Following a government-backed meeting to set up a working party on skills training, Goldschmied insisted that today's urban designer must be trained in both architecture and planning if the quality of urban design in the UKis to be improved.
'Most of us are of the view that the design skills are already present in the different professions but they need pulling together, ' Goldschmied said.'It's about recreating the role of architect-planner which, before Margaret Thatcher, was the norm among local authorities. This is where we have the skills gap. Local councillors always had that resource to go to in the past, ' he said.He pointed to the four-year planning and architecture course at the University of West England which results in Part I qualifications in both architecture and planning, as an example of cross- disciplinary training.

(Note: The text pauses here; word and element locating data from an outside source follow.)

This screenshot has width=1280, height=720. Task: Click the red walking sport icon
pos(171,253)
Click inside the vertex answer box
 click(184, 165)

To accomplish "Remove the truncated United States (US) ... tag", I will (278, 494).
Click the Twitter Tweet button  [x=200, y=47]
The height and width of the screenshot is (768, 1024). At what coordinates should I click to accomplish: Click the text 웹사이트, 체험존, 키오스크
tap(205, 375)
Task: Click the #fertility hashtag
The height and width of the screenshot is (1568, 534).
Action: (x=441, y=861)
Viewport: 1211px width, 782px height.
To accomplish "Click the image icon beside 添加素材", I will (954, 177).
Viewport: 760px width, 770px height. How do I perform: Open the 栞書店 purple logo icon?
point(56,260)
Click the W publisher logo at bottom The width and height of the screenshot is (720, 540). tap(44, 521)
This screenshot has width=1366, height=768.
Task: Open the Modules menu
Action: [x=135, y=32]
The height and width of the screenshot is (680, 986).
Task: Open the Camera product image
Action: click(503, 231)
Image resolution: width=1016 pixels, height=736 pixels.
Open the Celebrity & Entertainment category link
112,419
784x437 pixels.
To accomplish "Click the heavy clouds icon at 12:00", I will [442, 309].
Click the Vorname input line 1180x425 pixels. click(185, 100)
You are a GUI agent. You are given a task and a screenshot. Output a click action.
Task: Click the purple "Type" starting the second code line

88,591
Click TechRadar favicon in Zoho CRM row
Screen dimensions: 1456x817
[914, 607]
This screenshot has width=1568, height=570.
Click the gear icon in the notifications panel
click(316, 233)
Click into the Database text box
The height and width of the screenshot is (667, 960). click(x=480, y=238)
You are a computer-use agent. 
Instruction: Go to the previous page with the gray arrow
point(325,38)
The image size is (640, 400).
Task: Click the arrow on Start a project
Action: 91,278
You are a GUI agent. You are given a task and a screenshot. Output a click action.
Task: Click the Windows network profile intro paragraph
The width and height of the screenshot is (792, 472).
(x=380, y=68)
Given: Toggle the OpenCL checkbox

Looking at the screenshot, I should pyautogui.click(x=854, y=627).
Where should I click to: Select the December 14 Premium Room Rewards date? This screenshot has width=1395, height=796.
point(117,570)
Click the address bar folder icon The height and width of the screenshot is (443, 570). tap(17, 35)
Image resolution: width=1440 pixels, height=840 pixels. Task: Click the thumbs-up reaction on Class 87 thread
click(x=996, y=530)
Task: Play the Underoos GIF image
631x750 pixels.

The new working party will feature representatives from institutes for planning, surveying, civil engineering and landscape architecture as well as the Local Government Association, the Housing Forum, the Greater London Authority, the Urban Design Alliance and the Civic Trust.
CABE chairman Sir Stuart Lipton will chair the group, which has a dual purpose. It will promote a 'multi-disciplinary approach to training in design', as well as consider how local authorities might be encouraged to 'promote better urban design'.
Planning minister Nick Raynsford welcomed the formation of the group. 'With the publication of our design guide, By Design, we set out our expectations of higher standards of urban design and acted upon a key recommendation of the Urban Task Force, ' he said. 'However, achieving good design depends on the skills of the designer. Raising the skills base of planners, architects and engineers in the area of urban design was the concern of everyone at the seminar.'
Goldschmied also gave the group his support and described the atmosphere created by the new cross-disciplinary approach as similar to the adventurous spirit among planners and architects during the 1950s. However, he warned that urban design will only improve if clients increase their expectations of architects and this will be largely down to the government, which accounts for 40 per cent of the UK's annual spending on building projects.
The skills initiative follows comments from Lord Rogers earlier this month that architects need more intensive and longer training to lead multi-disciplinary teams on urban design projects.
Funding for the group has not been made available by Raynsford's department, however. The effectiveness of the working party may depend on the level of grant which CABE receives as part of the government's comprehensive spending review which was being announced as the AJ went to press.